§ Data provided:
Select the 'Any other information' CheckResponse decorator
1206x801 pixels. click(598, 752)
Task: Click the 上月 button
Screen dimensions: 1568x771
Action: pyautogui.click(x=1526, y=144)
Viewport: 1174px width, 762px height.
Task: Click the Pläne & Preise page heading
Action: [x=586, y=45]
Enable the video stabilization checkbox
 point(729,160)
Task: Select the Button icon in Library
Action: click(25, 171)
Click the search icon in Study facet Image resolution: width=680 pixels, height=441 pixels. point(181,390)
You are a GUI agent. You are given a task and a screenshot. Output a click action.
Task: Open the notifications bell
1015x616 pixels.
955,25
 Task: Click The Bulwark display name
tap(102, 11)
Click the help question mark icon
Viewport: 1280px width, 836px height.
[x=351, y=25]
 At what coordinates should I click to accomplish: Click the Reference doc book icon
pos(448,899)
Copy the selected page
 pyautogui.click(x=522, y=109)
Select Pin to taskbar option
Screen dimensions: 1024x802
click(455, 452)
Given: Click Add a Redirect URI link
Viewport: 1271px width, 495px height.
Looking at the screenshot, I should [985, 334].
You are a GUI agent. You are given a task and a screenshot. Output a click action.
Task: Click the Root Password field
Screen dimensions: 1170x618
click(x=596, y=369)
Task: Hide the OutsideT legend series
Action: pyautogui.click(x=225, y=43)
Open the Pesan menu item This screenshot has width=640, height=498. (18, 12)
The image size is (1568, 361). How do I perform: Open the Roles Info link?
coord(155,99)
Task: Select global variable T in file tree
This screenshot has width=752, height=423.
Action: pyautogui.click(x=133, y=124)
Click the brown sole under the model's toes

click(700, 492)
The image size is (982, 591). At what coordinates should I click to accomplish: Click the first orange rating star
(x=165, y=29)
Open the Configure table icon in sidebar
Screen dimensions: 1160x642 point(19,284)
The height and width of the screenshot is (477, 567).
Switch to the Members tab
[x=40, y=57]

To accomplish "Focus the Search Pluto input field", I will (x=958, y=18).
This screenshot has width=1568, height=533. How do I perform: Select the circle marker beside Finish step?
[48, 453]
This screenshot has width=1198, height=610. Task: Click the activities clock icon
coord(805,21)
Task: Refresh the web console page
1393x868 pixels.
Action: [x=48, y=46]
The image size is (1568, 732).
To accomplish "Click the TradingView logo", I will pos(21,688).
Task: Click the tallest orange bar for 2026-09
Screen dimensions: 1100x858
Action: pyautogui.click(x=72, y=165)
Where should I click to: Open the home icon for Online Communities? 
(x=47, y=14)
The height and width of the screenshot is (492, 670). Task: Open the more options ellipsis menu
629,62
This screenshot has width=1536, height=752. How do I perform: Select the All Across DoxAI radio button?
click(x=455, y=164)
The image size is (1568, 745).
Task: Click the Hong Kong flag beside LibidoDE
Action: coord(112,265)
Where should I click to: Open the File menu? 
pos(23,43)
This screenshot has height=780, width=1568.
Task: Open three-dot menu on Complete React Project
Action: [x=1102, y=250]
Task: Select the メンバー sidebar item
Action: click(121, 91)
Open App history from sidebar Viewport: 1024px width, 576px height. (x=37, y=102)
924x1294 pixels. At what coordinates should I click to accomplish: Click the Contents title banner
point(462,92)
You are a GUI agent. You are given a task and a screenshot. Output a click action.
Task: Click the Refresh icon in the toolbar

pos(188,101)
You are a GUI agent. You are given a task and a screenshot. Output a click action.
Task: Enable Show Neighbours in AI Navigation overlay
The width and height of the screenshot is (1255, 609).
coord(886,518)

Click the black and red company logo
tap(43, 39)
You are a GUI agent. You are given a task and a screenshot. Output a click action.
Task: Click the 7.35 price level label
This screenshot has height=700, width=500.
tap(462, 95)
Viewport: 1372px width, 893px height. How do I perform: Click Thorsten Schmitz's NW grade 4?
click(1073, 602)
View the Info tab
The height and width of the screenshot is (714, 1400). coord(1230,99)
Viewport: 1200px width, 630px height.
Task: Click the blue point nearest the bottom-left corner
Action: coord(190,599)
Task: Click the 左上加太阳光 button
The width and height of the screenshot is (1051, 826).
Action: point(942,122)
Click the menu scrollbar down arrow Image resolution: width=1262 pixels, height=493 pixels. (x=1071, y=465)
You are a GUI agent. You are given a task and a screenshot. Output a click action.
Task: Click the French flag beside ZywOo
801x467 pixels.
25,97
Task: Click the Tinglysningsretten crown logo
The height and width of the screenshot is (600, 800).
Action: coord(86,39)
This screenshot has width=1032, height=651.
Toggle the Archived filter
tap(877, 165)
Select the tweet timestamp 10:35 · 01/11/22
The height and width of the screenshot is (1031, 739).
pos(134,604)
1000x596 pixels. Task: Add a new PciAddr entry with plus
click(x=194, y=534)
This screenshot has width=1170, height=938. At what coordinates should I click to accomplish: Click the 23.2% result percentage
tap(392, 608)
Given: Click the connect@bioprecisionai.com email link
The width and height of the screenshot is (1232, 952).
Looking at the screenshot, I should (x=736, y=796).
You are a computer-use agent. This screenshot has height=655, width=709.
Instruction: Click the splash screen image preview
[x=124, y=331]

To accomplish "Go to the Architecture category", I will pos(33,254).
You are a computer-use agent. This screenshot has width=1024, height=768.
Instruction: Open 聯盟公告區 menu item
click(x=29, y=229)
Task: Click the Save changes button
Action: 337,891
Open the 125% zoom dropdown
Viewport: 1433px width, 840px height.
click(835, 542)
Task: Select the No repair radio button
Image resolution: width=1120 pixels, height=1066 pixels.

§ Problem requirements: How many lines of the listing above include the word "will"? State the number and nothing else.

§ Output of the task: 3